* **Task instructions**:
State, as a single number, how many lines in the data below contain "thumbnail".

Records for the exercise START

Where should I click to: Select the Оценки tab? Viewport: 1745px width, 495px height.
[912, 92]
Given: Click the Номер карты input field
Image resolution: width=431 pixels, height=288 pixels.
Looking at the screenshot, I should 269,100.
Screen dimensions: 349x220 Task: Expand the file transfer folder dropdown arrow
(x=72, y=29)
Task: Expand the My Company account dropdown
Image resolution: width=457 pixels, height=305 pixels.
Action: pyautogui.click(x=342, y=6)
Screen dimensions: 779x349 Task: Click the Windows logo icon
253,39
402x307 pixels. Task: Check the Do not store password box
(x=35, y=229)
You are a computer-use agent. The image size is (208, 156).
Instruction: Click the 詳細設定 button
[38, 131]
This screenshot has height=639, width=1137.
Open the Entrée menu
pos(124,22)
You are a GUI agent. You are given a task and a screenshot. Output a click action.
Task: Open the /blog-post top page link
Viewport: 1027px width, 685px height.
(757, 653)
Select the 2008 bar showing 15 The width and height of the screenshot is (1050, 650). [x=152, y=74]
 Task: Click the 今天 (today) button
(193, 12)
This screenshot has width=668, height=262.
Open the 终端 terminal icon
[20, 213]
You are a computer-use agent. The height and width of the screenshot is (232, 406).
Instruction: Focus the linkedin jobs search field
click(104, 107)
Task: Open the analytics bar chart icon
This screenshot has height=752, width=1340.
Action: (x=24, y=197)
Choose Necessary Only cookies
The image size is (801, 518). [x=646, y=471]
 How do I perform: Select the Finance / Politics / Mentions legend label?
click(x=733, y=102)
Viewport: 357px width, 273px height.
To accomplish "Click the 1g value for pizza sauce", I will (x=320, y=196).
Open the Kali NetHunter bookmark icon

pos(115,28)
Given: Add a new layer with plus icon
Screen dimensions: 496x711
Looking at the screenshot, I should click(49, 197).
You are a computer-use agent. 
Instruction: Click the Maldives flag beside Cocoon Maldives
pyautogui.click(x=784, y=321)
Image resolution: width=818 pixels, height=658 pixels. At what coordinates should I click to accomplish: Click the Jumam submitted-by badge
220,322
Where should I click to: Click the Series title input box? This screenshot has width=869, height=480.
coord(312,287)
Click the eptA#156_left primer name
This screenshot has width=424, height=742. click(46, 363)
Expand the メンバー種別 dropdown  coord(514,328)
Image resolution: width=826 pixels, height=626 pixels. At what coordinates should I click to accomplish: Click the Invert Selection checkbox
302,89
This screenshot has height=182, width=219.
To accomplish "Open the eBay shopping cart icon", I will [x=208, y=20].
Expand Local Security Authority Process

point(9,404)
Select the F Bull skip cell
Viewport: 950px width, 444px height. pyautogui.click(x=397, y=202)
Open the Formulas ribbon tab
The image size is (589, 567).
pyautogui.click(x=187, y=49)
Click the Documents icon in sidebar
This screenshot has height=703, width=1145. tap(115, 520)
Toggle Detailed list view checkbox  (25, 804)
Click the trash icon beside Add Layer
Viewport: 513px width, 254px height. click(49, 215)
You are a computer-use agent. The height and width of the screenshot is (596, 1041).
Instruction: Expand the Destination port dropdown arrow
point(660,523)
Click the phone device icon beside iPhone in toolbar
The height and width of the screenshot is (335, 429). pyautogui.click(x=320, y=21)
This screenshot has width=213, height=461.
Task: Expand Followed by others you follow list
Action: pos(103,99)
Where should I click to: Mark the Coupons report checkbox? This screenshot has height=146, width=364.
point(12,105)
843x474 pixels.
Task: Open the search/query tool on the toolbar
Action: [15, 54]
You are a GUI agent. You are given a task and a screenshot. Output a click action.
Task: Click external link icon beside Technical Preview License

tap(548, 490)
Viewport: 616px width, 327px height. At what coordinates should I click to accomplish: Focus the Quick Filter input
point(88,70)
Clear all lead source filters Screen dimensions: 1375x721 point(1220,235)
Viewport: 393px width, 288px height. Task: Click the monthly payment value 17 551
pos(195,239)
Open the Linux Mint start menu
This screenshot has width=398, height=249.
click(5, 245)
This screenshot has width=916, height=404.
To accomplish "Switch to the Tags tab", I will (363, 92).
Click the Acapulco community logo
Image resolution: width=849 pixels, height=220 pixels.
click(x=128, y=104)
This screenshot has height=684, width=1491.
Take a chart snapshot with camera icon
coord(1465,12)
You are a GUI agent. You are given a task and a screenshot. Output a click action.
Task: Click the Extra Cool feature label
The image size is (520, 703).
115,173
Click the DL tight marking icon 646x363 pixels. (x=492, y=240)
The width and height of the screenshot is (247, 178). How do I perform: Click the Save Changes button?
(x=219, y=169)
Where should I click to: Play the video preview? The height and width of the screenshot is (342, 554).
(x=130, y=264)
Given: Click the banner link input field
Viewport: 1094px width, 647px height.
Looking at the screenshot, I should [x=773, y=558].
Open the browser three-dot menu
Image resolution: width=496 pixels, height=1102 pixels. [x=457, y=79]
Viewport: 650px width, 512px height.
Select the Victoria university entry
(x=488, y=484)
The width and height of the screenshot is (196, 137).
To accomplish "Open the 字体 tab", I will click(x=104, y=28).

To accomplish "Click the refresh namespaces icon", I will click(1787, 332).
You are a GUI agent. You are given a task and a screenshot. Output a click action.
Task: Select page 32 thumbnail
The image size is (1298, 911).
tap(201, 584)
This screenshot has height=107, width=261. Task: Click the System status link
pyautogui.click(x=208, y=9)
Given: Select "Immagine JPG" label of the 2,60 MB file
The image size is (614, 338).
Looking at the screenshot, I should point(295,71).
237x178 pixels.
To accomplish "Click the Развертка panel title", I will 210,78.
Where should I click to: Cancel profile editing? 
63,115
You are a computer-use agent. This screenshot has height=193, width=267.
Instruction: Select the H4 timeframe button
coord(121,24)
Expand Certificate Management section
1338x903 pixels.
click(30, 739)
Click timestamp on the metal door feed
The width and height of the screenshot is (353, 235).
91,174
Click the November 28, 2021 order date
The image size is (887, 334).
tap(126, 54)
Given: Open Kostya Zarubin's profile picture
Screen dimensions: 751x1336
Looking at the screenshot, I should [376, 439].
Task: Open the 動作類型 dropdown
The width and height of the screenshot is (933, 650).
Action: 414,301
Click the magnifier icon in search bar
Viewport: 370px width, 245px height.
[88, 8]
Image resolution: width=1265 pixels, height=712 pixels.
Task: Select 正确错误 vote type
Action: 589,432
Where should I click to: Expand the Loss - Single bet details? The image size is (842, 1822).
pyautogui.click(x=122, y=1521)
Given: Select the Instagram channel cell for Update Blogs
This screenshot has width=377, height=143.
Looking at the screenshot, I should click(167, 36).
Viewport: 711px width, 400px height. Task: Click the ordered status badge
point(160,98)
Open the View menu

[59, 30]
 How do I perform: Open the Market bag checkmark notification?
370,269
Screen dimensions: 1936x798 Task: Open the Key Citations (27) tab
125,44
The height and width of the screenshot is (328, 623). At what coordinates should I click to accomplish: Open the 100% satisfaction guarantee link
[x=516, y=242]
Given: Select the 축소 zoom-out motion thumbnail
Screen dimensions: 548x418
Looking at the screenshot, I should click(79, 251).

Records for the exercise END

* **Task result**:
2